The example can be found on Mistral at /work/mh0731/m300382/dask/dask_example.ipynb (although it will probably be moved in the future).

Now that we have everything sorted out we can use the distributed computation to compute the average of rain rate over the entire domain of Germany for one of the days simulated (https://code.mpimet.mpg.de/projects/icon-lem/wiki/HDCP2_DE). We start by listing all the files that we need

import numpy as np
from glob import glob
import matplotlib.pyplot as plt
import xarray as xr
import dask.array as da
import pandas as pd
 
main_folder='/work/bm0834/k203095/ICON_LEM_DE/'
file_prefix='2d_cloud_day'
domain='DOM01'
 
folders=['20160529-default']
variable='rain_gsp_rate'
 
filenames=[]
for folder in folders:
    filenames=filenames+(sorted(glob(main_folder+folder+'/DATA/'+file_prefix+'_'+domain+'*')))

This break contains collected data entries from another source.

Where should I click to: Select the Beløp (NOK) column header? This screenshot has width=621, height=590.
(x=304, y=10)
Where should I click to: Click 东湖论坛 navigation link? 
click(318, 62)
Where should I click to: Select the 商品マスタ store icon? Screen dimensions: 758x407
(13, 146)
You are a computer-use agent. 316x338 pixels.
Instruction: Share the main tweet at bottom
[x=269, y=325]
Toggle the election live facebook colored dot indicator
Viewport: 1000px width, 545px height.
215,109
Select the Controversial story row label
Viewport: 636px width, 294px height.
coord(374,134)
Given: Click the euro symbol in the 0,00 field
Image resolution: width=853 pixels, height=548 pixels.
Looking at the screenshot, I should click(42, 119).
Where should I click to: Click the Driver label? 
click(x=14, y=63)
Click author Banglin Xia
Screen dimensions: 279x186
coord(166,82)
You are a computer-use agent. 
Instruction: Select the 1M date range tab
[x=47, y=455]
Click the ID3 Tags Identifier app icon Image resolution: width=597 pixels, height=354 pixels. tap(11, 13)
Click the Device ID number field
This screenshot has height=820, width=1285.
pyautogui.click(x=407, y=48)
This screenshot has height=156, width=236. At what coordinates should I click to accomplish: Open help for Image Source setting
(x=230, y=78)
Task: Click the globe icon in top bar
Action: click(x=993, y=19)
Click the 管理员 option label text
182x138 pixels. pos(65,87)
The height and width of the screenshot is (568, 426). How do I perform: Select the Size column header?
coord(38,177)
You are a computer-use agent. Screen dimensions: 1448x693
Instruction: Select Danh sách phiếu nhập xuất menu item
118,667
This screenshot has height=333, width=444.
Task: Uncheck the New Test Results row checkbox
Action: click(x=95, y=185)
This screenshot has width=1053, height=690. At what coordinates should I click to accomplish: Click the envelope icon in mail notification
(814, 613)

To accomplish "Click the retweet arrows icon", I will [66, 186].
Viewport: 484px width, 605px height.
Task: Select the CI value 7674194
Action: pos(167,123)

And then read the single file and concatenate all together

temps=[xr.open_dataset(fn)[variable] for fn in filenames]
arrays=[da.from_array(t, chunks=(chunk_time, chunk_space)) for t in temps]
var=da.concatenate(arrays, axis=0)

Note again that until now we didn't perform any computation but just told Dask where the data should be found and what are the dimensions of the chunks. Just take one moment to appreciate how flexible and lightweight this is. Data may be scattered in different folders over the machine and without copying them we're just able to merge them and do computation, which will be parallelized automatically depending on how the data is organized.

We can start the computation by doing

mean = var.mean(axis=1).persist()

If you look into the dashboard you'll see all the chunks being processed, something like this.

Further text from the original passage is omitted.